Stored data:
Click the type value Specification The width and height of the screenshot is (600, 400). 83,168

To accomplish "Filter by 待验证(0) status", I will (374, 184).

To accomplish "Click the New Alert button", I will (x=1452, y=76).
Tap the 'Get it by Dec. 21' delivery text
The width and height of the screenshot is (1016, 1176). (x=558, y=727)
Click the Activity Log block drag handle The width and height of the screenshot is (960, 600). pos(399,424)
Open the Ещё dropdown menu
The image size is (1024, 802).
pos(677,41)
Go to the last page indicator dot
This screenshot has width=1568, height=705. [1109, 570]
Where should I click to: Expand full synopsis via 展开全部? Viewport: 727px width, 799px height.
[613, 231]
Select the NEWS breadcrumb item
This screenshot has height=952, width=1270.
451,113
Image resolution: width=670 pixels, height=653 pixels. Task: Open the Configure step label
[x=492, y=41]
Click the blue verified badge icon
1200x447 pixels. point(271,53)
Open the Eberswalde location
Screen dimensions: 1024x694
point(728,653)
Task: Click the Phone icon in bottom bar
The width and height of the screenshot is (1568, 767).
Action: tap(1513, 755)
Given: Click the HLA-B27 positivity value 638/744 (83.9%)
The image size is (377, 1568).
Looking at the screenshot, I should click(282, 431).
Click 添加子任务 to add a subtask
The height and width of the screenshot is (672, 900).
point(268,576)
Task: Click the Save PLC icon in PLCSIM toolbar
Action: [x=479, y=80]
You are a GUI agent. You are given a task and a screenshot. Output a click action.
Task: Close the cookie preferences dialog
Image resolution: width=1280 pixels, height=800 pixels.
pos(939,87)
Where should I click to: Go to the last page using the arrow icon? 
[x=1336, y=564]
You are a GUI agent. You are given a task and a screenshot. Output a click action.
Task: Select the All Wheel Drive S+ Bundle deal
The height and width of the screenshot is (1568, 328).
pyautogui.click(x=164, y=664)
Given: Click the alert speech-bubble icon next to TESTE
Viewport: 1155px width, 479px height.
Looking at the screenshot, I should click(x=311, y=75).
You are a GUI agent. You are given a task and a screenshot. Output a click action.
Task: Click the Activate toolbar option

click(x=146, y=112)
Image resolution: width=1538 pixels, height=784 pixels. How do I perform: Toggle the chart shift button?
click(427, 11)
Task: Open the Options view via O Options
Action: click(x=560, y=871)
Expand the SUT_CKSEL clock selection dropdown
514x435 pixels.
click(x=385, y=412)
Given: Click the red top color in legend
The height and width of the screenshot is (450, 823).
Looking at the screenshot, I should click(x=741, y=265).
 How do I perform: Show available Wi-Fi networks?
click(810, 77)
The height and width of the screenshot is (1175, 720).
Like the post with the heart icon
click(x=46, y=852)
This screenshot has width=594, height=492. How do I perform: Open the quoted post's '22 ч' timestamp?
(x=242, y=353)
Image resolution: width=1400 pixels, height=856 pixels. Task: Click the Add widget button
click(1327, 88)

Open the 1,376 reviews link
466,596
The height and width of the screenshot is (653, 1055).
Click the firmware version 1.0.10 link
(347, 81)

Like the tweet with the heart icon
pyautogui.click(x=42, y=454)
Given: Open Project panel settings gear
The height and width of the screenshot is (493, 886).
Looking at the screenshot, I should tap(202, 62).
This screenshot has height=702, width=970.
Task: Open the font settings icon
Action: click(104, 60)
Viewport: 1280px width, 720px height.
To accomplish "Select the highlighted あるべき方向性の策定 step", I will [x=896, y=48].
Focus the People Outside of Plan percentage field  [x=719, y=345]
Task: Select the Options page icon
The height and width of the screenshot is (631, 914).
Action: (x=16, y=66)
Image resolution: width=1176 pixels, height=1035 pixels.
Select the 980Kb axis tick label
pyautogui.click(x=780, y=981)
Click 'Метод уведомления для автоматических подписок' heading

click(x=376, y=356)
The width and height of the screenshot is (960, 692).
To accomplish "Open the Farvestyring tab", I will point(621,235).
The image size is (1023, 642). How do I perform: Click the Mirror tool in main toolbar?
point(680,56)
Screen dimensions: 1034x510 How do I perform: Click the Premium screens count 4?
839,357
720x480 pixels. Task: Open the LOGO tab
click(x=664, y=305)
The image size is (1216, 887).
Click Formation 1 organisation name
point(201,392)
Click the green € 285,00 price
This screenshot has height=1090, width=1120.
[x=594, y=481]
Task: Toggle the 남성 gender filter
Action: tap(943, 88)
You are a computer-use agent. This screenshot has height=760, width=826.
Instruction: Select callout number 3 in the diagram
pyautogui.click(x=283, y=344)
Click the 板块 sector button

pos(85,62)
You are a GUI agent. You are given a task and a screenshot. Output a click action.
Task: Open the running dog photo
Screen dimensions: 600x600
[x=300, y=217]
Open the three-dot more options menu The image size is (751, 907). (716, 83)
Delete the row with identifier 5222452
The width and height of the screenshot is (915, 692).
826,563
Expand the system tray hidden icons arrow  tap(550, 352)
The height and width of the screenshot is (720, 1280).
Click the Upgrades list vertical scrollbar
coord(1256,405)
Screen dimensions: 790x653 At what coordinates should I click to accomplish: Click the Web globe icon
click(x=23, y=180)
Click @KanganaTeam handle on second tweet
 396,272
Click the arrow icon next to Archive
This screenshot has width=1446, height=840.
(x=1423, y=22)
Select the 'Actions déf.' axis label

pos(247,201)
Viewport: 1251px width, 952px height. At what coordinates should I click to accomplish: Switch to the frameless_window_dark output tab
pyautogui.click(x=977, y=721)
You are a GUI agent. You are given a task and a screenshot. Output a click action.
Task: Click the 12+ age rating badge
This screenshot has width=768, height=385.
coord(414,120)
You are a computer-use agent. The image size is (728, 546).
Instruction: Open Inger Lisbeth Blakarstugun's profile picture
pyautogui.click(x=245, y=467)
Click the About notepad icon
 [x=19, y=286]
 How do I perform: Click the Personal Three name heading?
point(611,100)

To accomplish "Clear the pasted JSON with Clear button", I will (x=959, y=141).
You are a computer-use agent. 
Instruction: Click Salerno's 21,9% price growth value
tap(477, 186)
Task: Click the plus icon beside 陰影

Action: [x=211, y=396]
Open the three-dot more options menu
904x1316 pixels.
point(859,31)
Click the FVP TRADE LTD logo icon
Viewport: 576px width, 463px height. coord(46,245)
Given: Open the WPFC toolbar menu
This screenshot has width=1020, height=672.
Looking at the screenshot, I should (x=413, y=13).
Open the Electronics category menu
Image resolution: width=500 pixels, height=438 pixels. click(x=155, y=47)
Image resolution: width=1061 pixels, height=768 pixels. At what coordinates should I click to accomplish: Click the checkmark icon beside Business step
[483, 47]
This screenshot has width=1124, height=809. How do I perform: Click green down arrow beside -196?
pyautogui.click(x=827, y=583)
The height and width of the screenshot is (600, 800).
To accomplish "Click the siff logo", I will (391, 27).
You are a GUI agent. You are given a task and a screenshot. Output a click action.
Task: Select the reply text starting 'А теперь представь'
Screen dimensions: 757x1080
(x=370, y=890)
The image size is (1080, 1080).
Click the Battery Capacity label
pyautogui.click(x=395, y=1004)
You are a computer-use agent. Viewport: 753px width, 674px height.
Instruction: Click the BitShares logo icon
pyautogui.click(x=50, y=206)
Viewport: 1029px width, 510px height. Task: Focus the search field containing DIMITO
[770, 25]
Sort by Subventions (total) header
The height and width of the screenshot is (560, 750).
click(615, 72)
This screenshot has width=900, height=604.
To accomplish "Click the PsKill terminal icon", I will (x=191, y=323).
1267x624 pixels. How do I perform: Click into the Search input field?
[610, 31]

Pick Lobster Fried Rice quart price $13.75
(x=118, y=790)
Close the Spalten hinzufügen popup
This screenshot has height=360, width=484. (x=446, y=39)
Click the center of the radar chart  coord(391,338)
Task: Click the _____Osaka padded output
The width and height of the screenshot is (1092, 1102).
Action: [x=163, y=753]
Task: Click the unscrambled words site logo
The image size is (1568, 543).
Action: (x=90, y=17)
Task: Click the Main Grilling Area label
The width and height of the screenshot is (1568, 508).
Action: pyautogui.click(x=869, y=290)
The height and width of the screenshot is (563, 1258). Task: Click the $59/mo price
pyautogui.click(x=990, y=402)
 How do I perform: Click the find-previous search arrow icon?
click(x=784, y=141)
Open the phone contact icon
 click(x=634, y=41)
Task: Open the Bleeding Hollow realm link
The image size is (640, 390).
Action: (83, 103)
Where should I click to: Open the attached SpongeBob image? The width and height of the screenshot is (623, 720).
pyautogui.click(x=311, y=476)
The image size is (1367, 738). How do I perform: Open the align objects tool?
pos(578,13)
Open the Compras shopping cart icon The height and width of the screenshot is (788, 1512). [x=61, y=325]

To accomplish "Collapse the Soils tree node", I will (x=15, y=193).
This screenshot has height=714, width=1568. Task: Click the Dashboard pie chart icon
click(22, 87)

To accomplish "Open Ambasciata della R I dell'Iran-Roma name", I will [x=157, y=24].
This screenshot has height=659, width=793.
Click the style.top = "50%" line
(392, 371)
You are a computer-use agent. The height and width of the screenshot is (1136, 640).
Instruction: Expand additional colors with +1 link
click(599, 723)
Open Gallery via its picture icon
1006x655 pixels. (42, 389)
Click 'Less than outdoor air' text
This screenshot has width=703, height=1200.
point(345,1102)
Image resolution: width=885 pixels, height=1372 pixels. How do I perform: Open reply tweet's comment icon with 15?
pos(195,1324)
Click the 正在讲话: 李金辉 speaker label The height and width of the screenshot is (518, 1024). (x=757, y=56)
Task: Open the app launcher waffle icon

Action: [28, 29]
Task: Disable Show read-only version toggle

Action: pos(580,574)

▸ WORK TO COMPLETE
Find every line above where the word "will" occurs, and copy that line.

▸ WRITTEN SOLUTION
To accomplish "Filter by 待验证(0) status", I will (374, 184).
To accomplish "Click the New Alert button", I will (x=1452, y=76).
To accomplish "Select the highlighted あるべき方向性の策定 step", I will [x=896, y=48].
To accomplish "Open the Farvestyring tab", I will point(621,235).
To accomplish "Clear the pasted JSON with Clear button", I will (x=959, y=141).
To accomplish "Click the siff logo", I will (391, 27).
To accomplish "Click the PsKill terminal icon", I will (x=191, y=323).
To accomplish "Collapse the Soils tree node", I will (x=15, y=193).
To accomplish "Open Ambasciata della R I dell'Iran-Roma name", I will [x=157, y=24].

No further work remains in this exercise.